Monday, July 23, 2012

Death and Dying

I missed a day yesterday writing in the blog. It was Sunday and we went to church and then kept the newest grandson so our son and his wife could go to church.The night before we had supper with our friend who is battling pancreatic cancer. Having been with so many folks lately who are in the final drama of life, I've been doing a lot of thinking about death and dying.

These thoughts began several years ago as I sat with my aunt the last 48 hours of her life sleeping on the cot in her room to call the nurses for her when she needed them. Finally the time was near and my sister who is a cardiologist joined me at her bedside. Of course, my sister could read all the monitors around the beds and knew what was happening. I only knew from the expressions on the experts faces.

I looked up at the TV with some inane show filling the air of the room with a scene that would not have been pleasing to the God she would soon face and it suddenly struck me what an awesome moment we were sharing with our dear aunt. I thought back to stories I had heard of her as a little girl and reminded her of the story of the goat cart she, her big sister and brother got for Christmas. Our daddy wound the goat's tail round and round and when he let go, that goat took of "lickety split." She smiled.

I thought of how our grandmother and grandfather had dressed her on Sundays and made sure she made it to the little Methodist church her grandfather had helped build in the small community in Furman, Alabama, where her father was a doctor. They had prepared her for this moment. They had prayed for her all of her life and trusted that those early lessons had "taken."
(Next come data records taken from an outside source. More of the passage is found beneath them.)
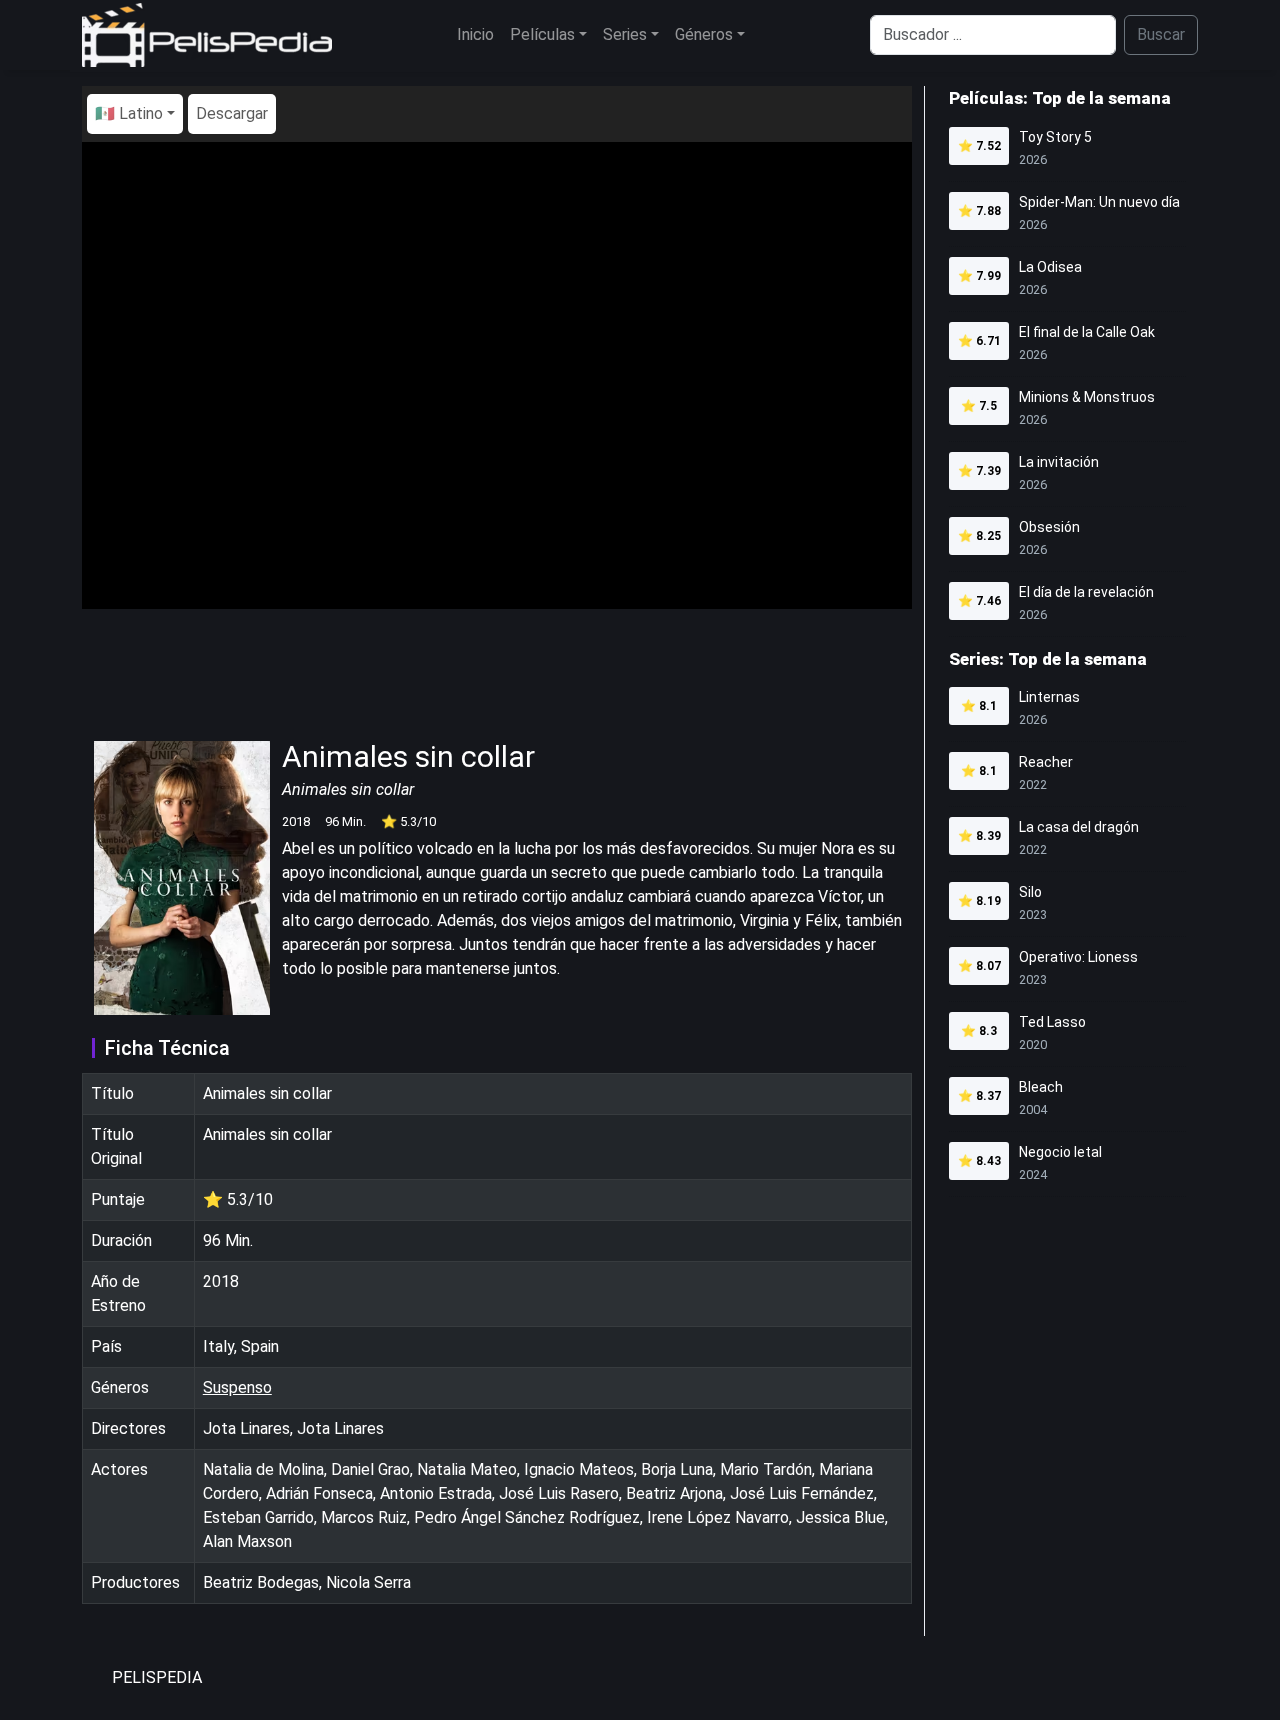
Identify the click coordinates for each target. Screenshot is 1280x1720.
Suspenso (237, 1387)
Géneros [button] (704, 34)
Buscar (1161, 34)
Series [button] (625, 34)
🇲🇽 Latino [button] (129, 113)
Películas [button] (542, 34)
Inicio (475, 34)
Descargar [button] (232, 113)
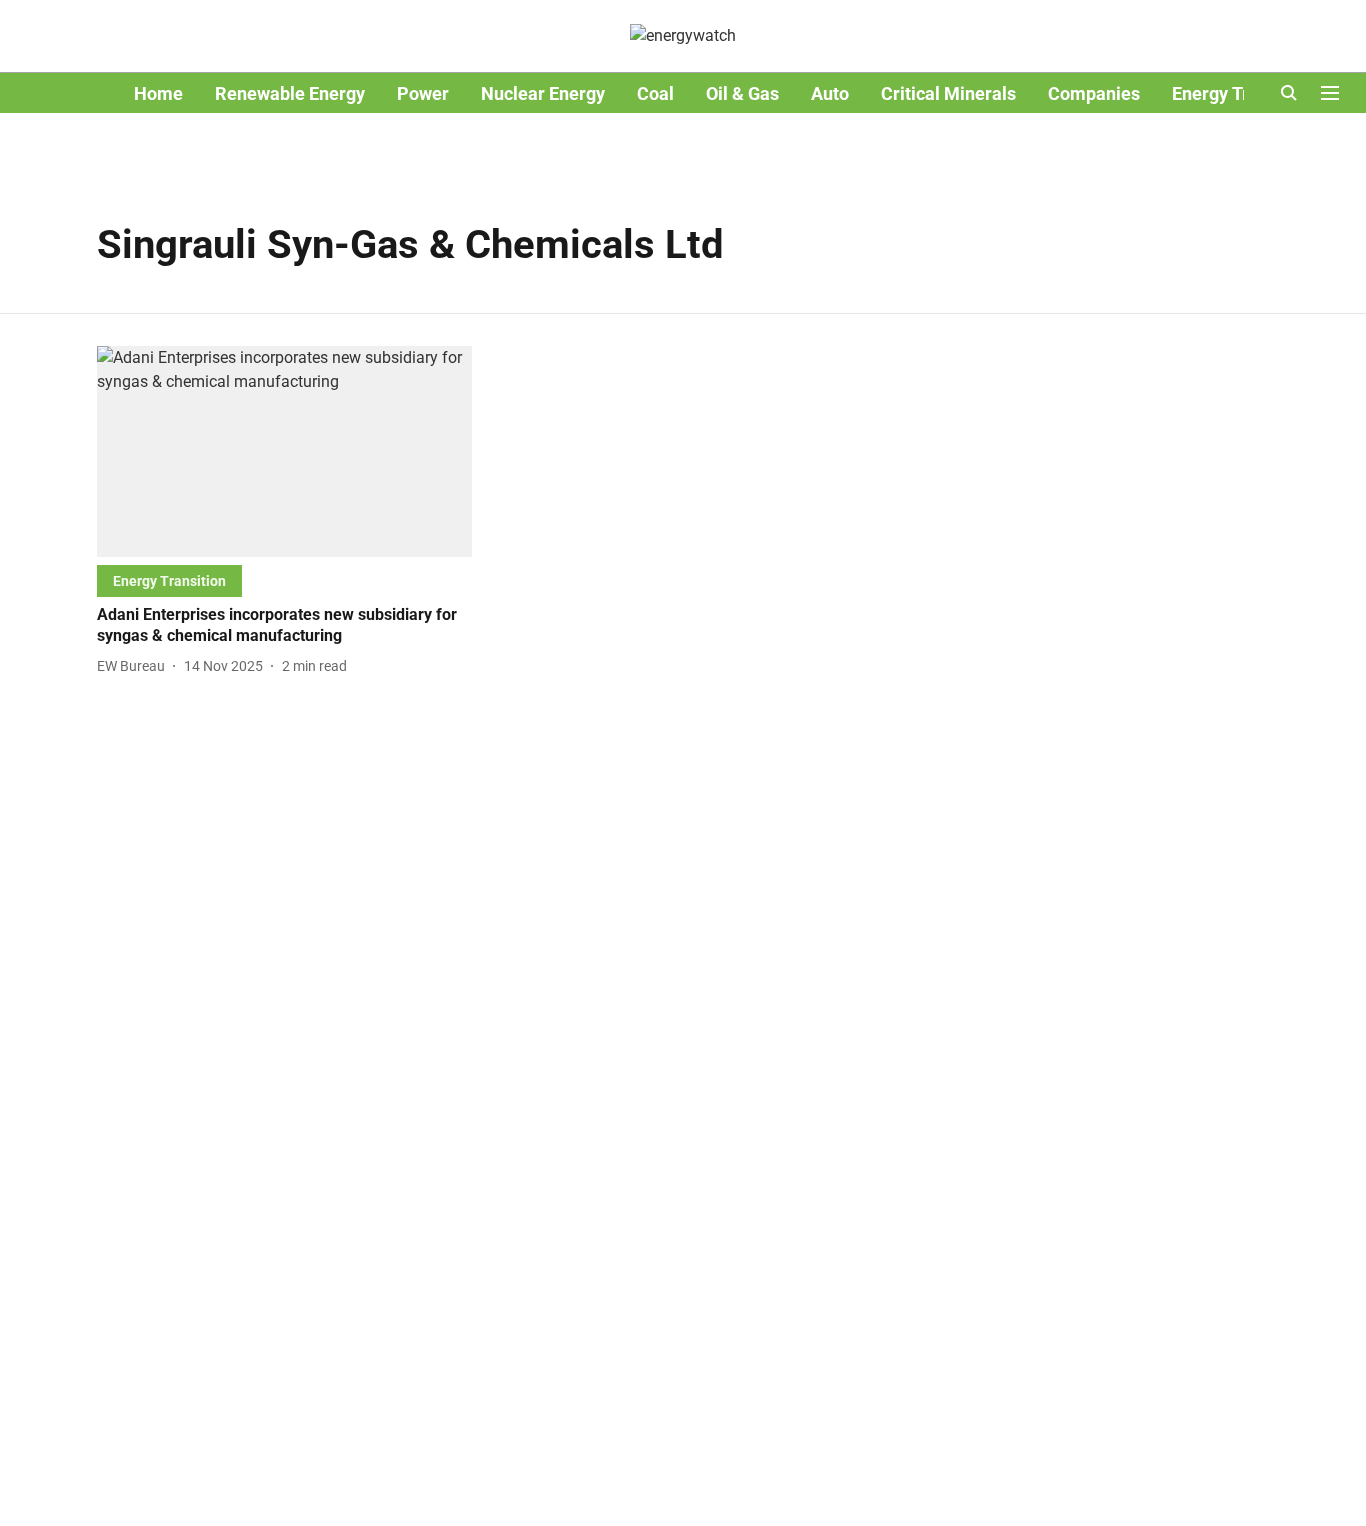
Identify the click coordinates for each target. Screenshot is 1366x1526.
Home (158, 93)
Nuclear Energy (543, 93)
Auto (830, 93)
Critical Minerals (948, 93)
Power (423, 93)
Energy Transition (1243, 93)
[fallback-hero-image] (284, 451)
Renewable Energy (290, 93)
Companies (1094, 93)
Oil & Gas (742, 93)
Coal (655, 93)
But they were not there. Our aunt was childless, 79 years old and on her death bed. My sister and I were our grandparents' surrogates in that room to surround her with love and remind her of the love that never lets you go.

I turned the TV off. I'm not a preacher, but I love to sing the songs that make our souls reach out and take us to Heaven's door. And so we sang. We didn't remember all the words or some of the tunes, but we sang.

Death is the last scene on the stage that is our life. It is the last example we have to set for our children and the last gift a child can give to their parent. It is not to be taken lightly. I think the Catholics have it right on that issue. It is a good thing to reflect back on our life and look once more at those we love to make sure we've given them the right directions to meet us where we are going.

I shared this epiphany with a friend. When she knew her life was about to see its final curtain she began calling all of her grandchildren in over the last weeks of her life to make sure where they stood in their spiritual life. When the Hospice nurse told them the end was near, the whole family gathered round sitting on her bed singing the hymns of her childhood, the ones that spoke to her in the church in which her parents had raised her. They comforted her -- and them.

When my own mother died my brother and I were holding her hand, my son was beside her sobbing out his grief at losing the best friend he'd ever had, and I was singing what words I could squeak out of a throat constricted with the pain of losing her.  Daddy sat up on his own hospital bed looking dazed and confused. My two daughters were just coming into the room. "Look to the light, Mother. Do you see Muddin (her mother)?" I asked. She looked beyond me and was gone.

I did not have the privilege of being with my father, his death was so sudden. But I did talk with him a lot about how proud I was of the way he lived his life and that he made us proud even as he suffered through the loss of control of every body function and was left with round the clock sitters to tend him. He handled it with dignity and pride. At this hardest part of his life, I assured him, he was setting an example even then. At Christmas time of his 93rd year, he went quickly with a ruptured aneurism.

I was not wise enough to do for my mother-in-law what I learned nearly thirty years later and I feel badly that I did not appreciate the importance of those moments.

None of us get out of here alive, you know. Death is the final scene on the great drama that is life.

I am reminded that our Will is actually our last opportunity for sharing our testimony and that is why it is traditionally called the LAST WILL AND TESTAMENT. Somehow, I think it helps to realize that death is not a passive thing that happens to us. Death is still an active part of living out the last scene before we are called to a different life behind the curtain of the action on the stage of this world. When writing a play the last act is the culmination of all that came before, a time to tie up the loose ends.

It is this act for which the earlier scenes were played.